松本さんは、今ではまったく信じられないことですが、北九州(当時は小倉)部会長に3度立候補して、ついに当選できませんでした。革新系ということで、保守系ボスの指示によってそのたびに対立候補が出てきました。3回目は、ついに同数まで追い上げたのですが、同数のときには年齢の上の者を当選者とするという、かつて自分が幹事として作った規約で敗れてしまいました。
 また、53歳のときに、北九州市長選挙に革新統一候補として立ち、接戦となりましたが、当選できませんでした。

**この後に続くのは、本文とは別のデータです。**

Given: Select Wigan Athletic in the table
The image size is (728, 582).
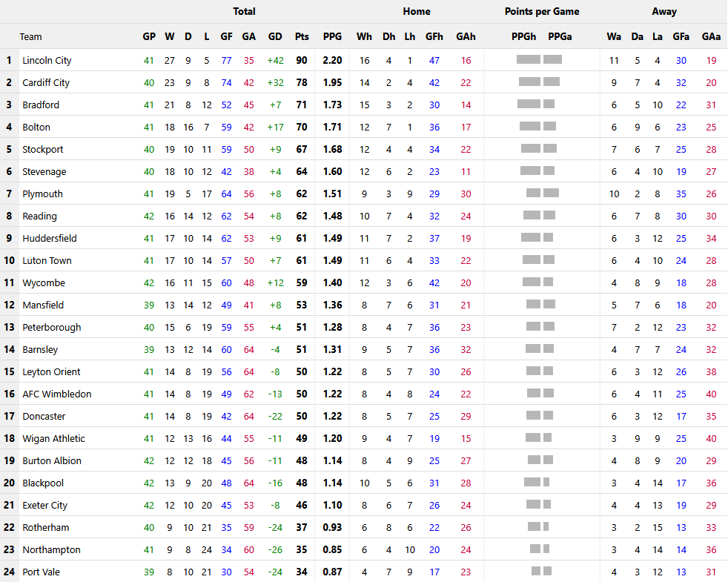Looking at the screenshot, I should [x=53, y=438].

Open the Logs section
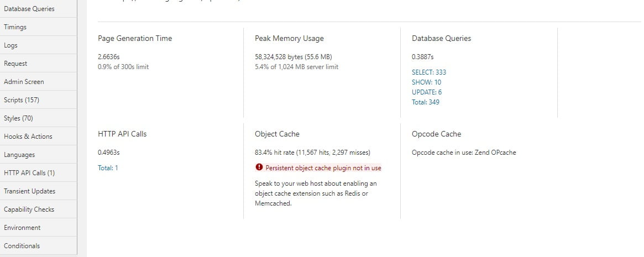coord(38,45)
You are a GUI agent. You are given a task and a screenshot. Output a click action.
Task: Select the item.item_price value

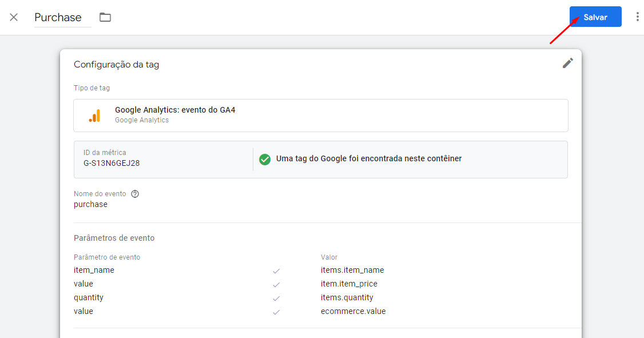pos(349,284)
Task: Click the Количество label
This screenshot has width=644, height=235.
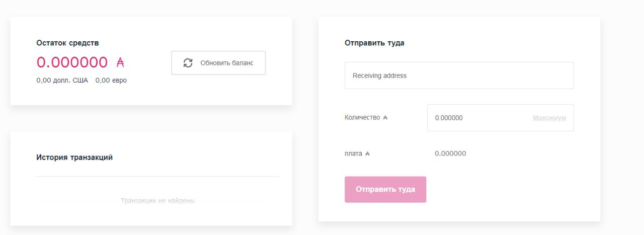Action: click(362, 118)
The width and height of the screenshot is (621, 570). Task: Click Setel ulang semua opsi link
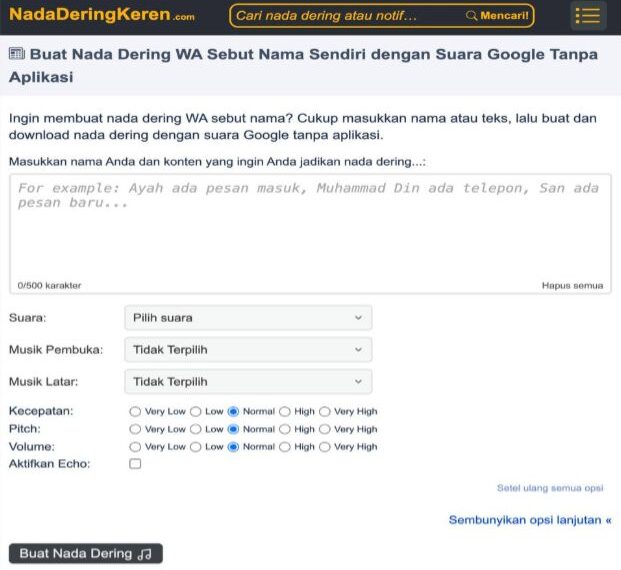[550, 488]
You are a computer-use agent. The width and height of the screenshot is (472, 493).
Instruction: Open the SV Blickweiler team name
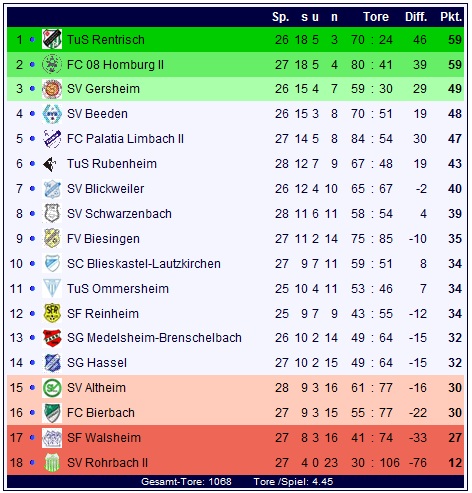[x=105, y=189]
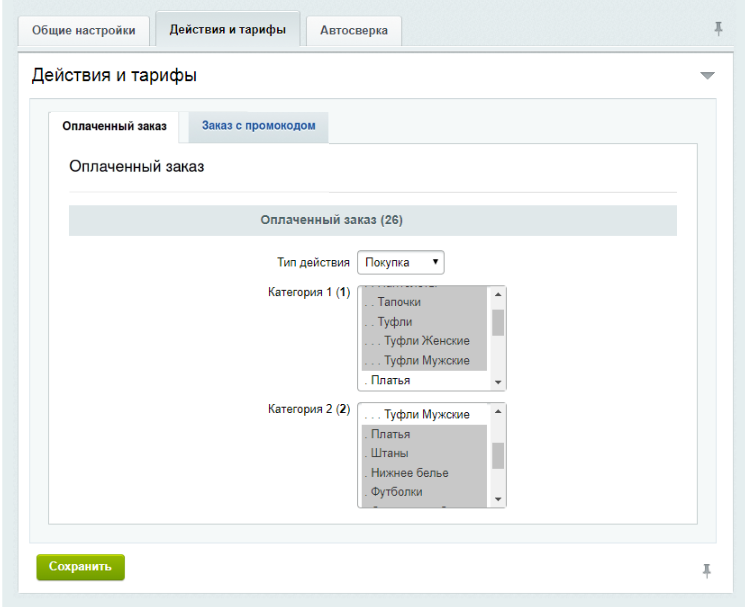
Task: Open the Заказ с промокодом sub-tab
Action: [x=258, y=126]
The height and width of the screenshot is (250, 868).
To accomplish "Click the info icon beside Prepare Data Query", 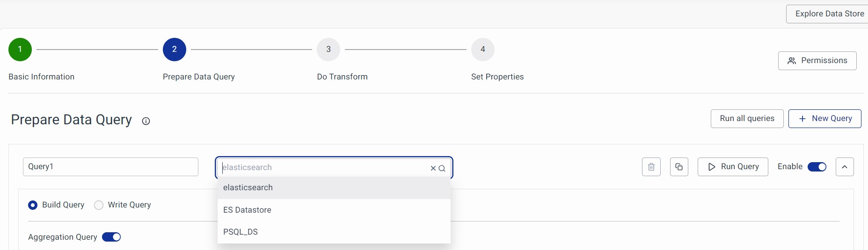I will [146, 121].
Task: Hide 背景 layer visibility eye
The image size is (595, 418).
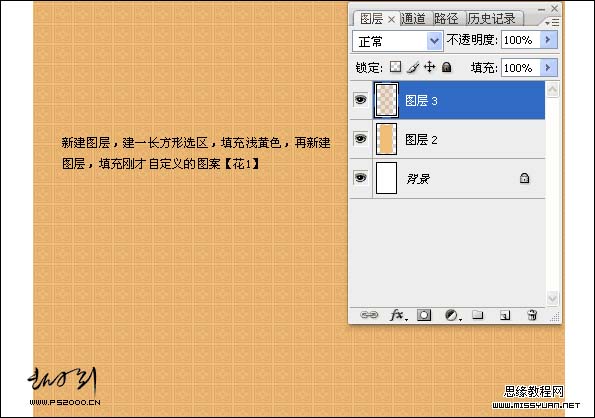Action: pos(360,178)
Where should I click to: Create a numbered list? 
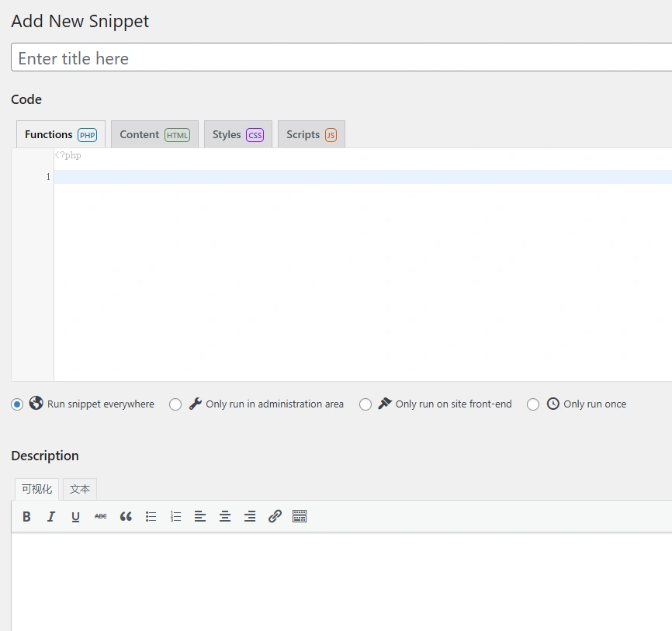pos(175,516)
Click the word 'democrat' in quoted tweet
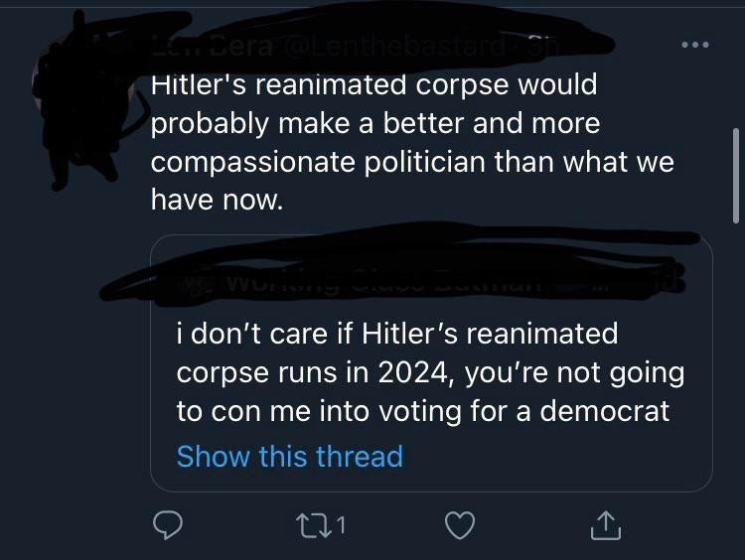Image resolution: width=745 pixels, height=560 pixels. click(604, 410)
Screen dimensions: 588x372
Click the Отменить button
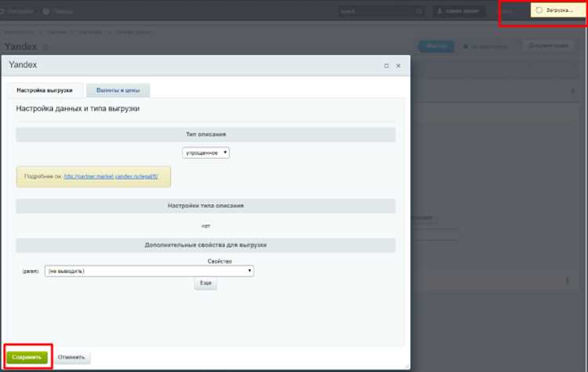tap(71, 357)
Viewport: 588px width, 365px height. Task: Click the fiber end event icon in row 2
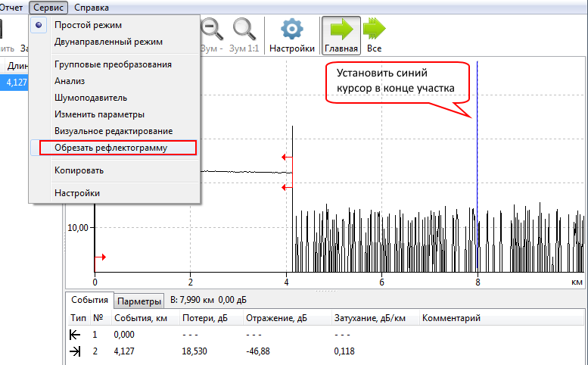click(x=74, y=351)
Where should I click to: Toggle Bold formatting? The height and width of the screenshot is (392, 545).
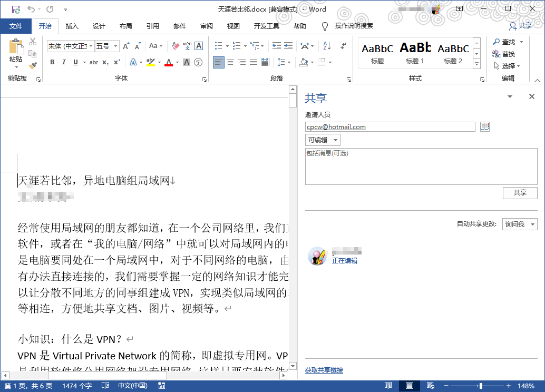coord(52,62)
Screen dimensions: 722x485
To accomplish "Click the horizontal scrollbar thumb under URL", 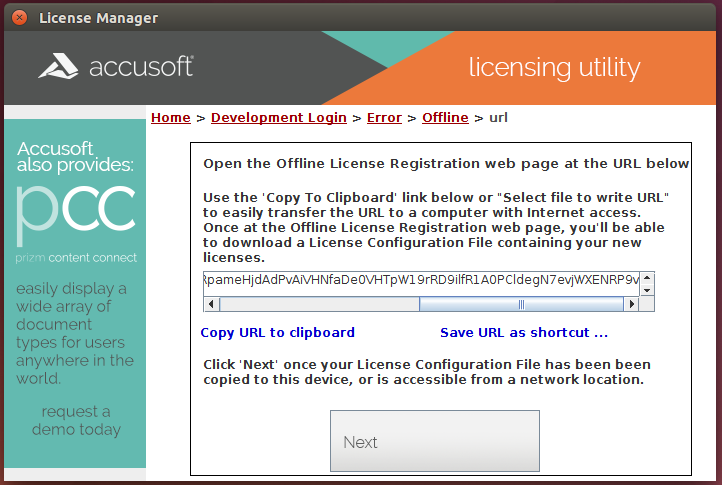I will (520, 304).
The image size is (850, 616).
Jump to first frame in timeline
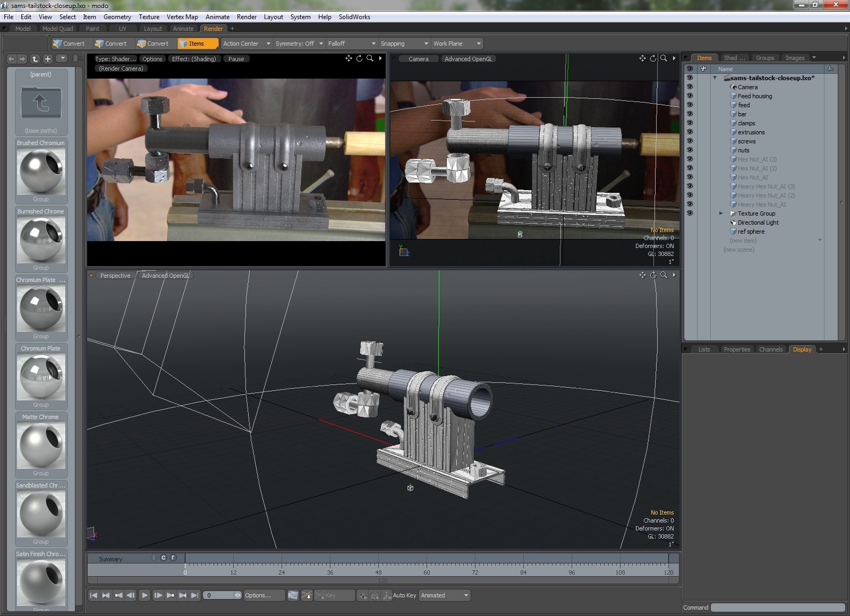94,595
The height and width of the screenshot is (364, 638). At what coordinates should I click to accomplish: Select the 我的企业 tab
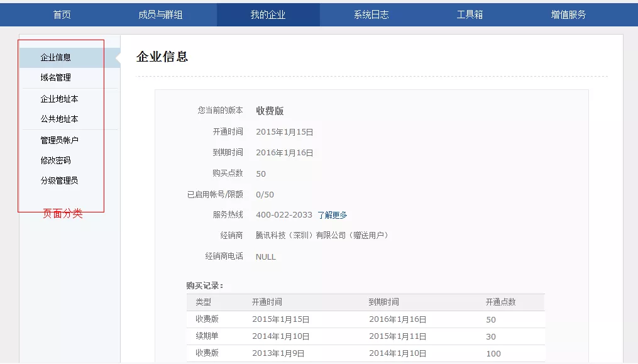click(x=268, y=14)
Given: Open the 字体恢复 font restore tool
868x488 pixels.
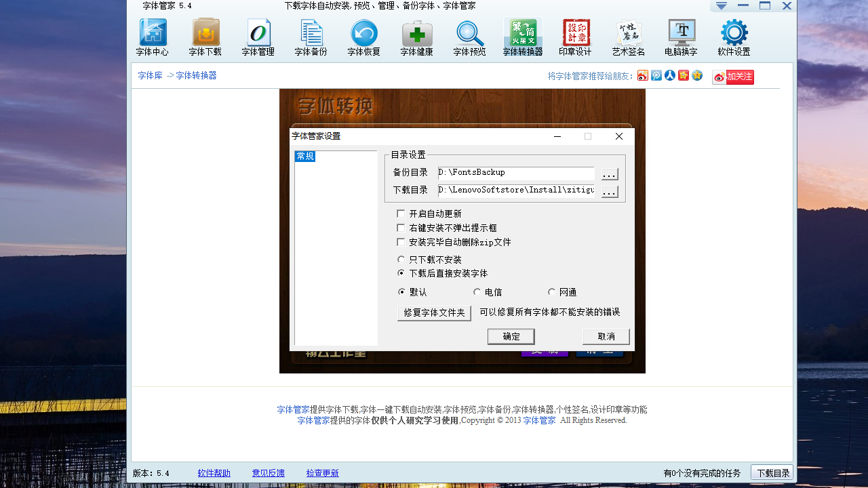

その次の選挙にも出ましたが、やはり当選には至りませんでした。
私が松本さんと一緒の弁護団になったのは、三井山野鉱ガス爆発の損害賠償請求訴訟事件です。松本さんは団長でした。このとき、松本さんは、遺族・原告団に対して「この裁判は3年で終わらせる」と約束しました。ええっ、そんなこと言っていいのかしらん。私は正直言って心配しました。しかし、本当にそうなったのです。団長としての松本さんのがんばりは、相当なものがありました。ともかく、豪快にして細心なのです。そして、弁護団会議は楽しいの一言でした。弁護団合宿のとき、みんなで映画『男はつらいよ』を見に行ったら、泊まった旅館と同じ名前のオンボロホテルが出てきて、大笑いしたこともありました。
 松本さんの会社側証人に対する反対尋問は、硬軟とりまぜ、緩急よろしく、ツボをおさえた見事なものでした。私など、ひらすら感心して見ておりました。
 松本さんは、61歳で早々と亡くなってしまいました。いやはや、本当に惜しい人を亡くしてしまったものです。16年前の本ですが、紹介するに値すると思って書きました。